The government's plans for a new generation of 'Titan' prisons capable of holding 2,500 prisoners have been published in a consultation document.
Three of the jails will be constructed, bringing the UK's jail capacity to 96,000 by 2014.
But penal reform groups are objecting to the plans, saying the jails would make it harder for families to visit - one of the most successful factors in rehabilitation.
Some analysts are also warning of possible large-scale riots if the plans are implemented.
But justice secretary Jack Straw says building lots of smaller prisons would be too difficult, due to the amount of planning permission required.
The prisons are expected to be built in London, the West Midlands and the north-west.
Prisons minister David Hanson MP said: "We want Titan prisons to bring the resources we have to reduce re-offending together in one place. Our aim is to provide better value for money for the taxpayer and better opportunities to rehabilitate offenders so that they don't offend again.
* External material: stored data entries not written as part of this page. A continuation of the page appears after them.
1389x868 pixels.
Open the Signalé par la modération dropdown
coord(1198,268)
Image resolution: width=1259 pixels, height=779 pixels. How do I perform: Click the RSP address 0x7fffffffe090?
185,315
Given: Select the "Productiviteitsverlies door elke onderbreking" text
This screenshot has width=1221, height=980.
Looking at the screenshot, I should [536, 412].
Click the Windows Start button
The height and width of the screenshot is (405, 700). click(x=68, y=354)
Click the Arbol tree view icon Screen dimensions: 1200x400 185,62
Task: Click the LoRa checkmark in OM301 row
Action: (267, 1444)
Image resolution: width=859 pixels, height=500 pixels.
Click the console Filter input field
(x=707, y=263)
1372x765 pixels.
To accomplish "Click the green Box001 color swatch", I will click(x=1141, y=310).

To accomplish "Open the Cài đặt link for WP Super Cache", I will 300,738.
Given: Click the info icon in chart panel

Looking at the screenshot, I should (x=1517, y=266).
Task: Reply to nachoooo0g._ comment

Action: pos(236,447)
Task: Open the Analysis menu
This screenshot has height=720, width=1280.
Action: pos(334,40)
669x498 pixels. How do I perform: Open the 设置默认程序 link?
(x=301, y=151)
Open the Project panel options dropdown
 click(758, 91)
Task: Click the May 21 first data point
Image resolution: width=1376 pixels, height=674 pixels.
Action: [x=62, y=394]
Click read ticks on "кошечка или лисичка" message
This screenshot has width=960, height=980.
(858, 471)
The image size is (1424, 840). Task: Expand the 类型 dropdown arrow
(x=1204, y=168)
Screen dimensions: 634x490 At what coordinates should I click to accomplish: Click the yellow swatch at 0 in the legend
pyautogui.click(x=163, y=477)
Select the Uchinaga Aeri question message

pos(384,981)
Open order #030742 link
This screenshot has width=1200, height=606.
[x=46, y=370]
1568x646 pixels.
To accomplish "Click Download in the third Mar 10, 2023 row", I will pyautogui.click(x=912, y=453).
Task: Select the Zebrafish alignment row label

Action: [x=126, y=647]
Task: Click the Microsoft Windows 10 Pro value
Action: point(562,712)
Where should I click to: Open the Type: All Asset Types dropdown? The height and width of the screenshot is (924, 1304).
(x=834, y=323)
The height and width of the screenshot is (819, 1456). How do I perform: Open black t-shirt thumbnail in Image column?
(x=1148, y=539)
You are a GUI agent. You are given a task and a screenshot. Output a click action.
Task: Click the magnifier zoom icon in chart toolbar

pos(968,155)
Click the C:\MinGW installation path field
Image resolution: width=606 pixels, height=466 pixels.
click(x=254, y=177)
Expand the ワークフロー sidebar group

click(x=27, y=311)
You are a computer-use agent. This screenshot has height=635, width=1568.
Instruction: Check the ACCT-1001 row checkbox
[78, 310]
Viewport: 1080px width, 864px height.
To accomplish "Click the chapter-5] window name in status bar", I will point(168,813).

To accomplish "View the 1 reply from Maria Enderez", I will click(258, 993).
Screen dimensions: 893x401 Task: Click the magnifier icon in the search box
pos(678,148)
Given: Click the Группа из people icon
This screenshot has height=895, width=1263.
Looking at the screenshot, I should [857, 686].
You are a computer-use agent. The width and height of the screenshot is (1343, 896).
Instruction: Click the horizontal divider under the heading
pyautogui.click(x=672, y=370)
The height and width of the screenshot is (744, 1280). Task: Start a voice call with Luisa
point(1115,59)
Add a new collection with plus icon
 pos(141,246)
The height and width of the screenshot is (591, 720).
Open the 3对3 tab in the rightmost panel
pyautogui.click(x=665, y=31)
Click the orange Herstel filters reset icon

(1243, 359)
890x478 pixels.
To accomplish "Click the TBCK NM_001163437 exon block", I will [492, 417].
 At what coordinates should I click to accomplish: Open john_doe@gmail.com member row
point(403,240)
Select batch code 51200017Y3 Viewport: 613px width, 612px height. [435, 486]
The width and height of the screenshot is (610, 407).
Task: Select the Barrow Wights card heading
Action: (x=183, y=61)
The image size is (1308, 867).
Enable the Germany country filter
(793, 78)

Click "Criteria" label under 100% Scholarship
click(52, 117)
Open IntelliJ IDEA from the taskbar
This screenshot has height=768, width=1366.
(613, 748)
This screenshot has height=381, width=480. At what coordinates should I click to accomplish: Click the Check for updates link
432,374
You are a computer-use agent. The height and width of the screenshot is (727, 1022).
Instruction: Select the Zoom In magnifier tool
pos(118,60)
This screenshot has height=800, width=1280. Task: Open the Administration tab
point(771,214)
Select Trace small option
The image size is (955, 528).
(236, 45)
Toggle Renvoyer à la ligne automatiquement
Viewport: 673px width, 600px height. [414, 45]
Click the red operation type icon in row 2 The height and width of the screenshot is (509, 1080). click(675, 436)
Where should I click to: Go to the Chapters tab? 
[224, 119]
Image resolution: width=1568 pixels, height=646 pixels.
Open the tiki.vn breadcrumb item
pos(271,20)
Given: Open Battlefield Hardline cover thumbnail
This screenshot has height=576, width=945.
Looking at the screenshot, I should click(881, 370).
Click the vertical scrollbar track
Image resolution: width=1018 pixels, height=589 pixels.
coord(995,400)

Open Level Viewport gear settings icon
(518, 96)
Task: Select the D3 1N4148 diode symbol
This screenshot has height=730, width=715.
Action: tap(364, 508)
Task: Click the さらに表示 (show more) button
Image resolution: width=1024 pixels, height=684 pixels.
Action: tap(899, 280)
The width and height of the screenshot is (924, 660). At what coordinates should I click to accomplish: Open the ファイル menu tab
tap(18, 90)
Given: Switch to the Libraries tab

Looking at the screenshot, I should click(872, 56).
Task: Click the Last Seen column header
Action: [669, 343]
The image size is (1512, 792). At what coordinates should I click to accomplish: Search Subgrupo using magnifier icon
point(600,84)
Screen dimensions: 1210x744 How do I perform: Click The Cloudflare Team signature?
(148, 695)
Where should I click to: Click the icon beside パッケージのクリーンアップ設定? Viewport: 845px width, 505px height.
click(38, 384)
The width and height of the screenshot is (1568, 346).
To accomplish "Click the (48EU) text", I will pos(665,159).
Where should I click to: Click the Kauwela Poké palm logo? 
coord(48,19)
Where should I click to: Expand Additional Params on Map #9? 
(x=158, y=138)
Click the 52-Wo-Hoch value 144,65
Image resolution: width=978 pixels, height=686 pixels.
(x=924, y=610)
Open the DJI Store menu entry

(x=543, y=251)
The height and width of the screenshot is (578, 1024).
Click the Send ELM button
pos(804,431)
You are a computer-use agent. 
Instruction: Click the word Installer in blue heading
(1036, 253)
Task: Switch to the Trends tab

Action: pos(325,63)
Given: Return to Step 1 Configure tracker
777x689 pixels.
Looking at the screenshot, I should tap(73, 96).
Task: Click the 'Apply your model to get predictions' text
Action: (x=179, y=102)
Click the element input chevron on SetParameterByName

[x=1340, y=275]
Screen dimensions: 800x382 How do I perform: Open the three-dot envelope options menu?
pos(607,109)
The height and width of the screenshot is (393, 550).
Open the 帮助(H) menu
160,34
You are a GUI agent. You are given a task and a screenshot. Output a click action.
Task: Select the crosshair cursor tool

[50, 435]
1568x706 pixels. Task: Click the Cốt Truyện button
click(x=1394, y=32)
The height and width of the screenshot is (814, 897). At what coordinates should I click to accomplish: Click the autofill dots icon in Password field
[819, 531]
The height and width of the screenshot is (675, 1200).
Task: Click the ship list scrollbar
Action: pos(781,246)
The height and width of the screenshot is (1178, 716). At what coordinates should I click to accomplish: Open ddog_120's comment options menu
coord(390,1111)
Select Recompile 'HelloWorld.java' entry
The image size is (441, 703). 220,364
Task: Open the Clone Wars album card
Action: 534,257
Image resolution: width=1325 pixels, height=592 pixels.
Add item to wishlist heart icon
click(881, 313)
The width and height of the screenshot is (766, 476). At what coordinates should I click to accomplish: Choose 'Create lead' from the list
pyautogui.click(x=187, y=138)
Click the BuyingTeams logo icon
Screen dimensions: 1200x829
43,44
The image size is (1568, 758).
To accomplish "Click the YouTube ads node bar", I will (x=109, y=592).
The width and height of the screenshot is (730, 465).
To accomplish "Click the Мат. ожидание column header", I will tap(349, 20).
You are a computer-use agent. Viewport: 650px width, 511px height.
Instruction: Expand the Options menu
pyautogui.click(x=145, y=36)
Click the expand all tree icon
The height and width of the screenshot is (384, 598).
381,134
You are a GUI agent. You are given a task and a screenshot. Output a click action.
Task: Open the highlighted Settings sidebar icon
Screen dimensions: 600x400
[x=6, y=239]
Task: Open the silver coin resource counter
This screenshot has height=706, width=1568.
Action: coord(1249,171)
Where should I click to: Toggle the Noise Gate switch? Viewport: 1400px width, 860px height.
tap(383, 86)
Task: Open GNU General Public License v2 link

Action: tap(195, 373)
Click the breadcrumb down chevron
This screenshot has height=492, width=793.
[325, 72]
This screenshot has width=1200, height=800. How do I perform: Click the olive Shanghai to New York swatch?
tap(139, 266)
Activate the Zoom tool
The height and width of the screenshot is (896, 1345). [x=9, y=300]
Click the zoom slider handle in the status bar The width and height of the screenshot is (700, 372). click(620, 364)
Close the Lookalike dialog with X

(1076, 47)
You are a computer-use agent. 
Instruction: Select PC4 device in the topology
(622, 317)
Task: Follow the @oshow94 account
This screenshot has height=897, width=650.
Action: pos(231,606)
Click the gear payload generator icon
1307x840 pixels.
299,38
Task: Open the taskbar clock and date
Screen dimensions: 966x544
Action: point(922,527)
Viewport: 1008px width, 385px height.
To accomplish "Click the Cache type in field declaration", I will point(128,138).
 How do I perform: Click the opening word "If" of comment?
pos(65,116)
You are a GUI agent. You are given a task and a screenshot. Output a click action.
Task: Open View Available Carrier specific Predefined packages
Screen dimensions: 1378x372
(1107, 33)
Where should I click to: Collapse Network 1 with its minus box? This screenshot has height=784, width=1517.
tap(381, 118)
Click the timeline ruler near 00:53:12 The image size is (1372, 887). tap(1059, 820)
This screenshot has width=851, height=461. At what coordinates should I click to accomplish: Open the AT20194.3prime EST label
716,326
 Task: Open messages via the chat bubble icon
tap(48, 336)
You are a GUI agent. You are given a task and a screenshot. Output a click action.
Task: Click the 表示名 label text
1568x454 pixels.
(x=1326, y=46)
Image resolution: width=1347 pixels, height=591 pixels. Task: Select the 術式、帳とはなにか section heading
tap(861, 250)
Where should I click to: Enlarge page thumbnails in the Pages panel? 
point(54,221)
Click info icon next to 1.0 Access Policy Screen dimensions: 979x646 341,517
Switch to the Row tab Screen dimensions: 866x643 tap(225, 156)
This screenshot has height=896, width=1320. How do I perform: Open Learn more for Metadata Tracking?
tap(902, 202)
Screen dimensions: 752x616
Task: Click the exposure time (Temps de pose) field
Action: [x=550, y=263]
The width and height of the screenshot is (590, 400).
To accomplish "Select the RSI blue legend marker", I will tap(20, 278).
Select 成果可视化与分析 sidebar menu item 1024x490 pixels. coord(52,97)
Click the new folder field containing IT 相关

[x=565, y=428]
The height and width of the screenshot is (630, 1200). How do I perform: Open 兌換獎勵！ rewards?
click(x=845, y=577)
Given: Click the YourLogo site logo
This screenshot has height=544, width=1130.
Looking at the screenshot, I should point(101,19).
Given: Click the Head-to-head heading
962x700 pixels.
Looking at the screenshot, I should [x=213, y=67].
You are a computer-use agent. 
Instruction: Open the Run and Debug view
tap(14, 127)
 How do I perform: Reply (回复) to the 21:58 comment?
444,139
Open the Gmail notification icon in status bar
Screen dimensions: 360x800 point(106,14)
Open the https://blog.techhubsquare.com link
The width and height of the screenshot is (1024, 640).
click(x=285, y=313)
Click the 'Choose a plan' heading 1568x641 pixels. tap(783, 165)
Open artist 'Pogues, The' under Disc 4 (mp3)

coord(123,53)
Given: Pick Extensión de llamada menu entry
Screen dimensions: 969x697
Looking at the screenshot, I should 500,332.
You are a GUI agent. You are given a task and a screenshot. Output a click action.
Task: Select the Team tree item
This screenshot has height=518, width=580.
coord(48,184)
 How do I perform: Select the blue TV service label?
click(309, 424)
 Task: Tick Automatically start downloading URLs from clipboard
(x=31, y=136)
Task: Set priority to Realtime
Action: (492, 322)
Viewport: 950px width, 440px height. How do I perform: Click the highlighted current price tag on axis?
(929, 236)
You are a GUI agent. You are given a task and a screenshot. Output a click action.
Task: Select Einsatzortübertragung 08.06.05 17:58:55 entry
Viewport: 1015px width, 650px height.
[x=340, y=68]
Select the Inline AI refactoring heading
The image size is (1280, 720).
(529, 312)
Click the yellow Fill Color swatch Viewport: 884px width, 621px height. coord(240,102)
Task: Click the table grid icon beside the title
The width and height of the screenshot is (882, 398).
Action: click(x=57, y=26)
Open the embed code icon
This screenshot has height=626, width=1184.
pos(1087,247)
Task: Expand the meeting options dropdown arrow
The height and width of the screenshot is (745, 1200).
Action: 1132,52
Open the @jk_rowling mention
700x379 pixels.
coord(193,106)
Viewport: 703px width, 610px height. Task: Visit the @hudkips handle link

We have made clear from the outset these prisons will not be giant warehouses.
Director of the Howard League for Penal Reform, Frances Crook, said: "Titan prisons go against the overwhelming consensus in the criminal justice sector that small, local custodial institutions are the most effective at cutting re-offending.
"We accused the government of looking to build massive prison warehouses and today they have attempted to refute that. Whatever ministers think they might achieve by dressing up the Titan option, experiences with giant jails in other countries have proved little short of disastrous."
Sarah Salmon, assistant director of Action for Prisoners' Families, said: "Titan prisons will result in more prisoners being held further from home, making it harder for them to maintain family contact. And that will impact on levels of re-offending."